Burk noted that DuPont has taken a similar approach in its development of a “green” production method for 1,3-Propanediol, a chemical building block used to make composites, adhesives, coatings, antifreeze, and wood paint. Cargill also is working with MBI to develop new ways of making polylactic acid, a biodegradable plastic used around the world.

Burk estimates that Genomatica’s fermentation process for producing BDO reduces carbon dioxide emissions by 70 percent because it does not require the use of refinery cracking units to heat the raw material. Although Genomatica has estimated the cost advantages of its process, Burk said the company is not publicly disclosing that information.

Genomatica’s Burk said the fermentation process itself posed the biggest unknown in scaling up work that had been proven on the laboratory bench using a 30-liter fermenting tank. In the pilot project, the fermentation process requires mixing a 3,000-liter broth of genetically engineered organisms, sugar, and air. The company used both dextrose (from corn syrup) and sucrose (from sugar cane). Burk said sucrose is especially attractive as an ingredient because it is very low-cost.

Genomatica is now designing a commercial-scale demonstration plant, which will be big enough to produce about a ton of BDO a day. Burk said the company has not yet disclosed where it plans to build the plant, but such a facility would require a 30,000-liter fermentation vessel (about 7,925 gallons) housed in a facility that could be as big as 20,000 square feet. The San Diego company says it has more than 100 issued and pending patents protecting intellectual property that covers pathways for genetically engineering various strains of organisms to produce 20 of the top 100 intermediate and basic chemicals.

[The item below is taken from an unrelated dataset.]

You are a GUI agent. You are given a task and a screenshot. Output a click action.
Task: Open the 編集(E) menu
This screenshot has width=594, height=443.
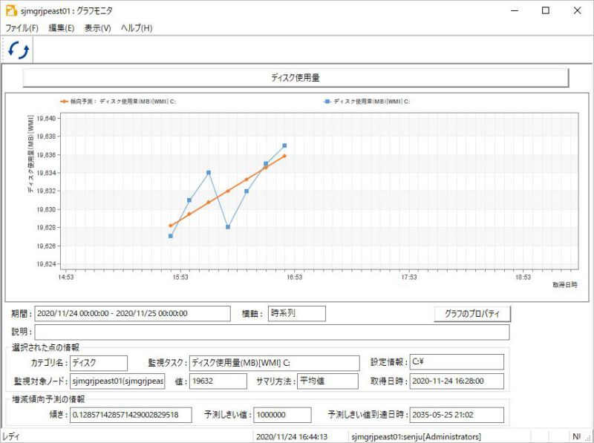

Since the company was founded, Genomatica has raised a total of $38.5 million (including $15 million in March) from investors that include TPG Biotech, Mohr Davidow Ventures, Alloy Ventures, and Draper Fisher Jurvetson. That should be enough for the company to move ahead with construction of a commercial BDO demonstration facility. As Burk put it, “We believe we will have the economics to move forward.”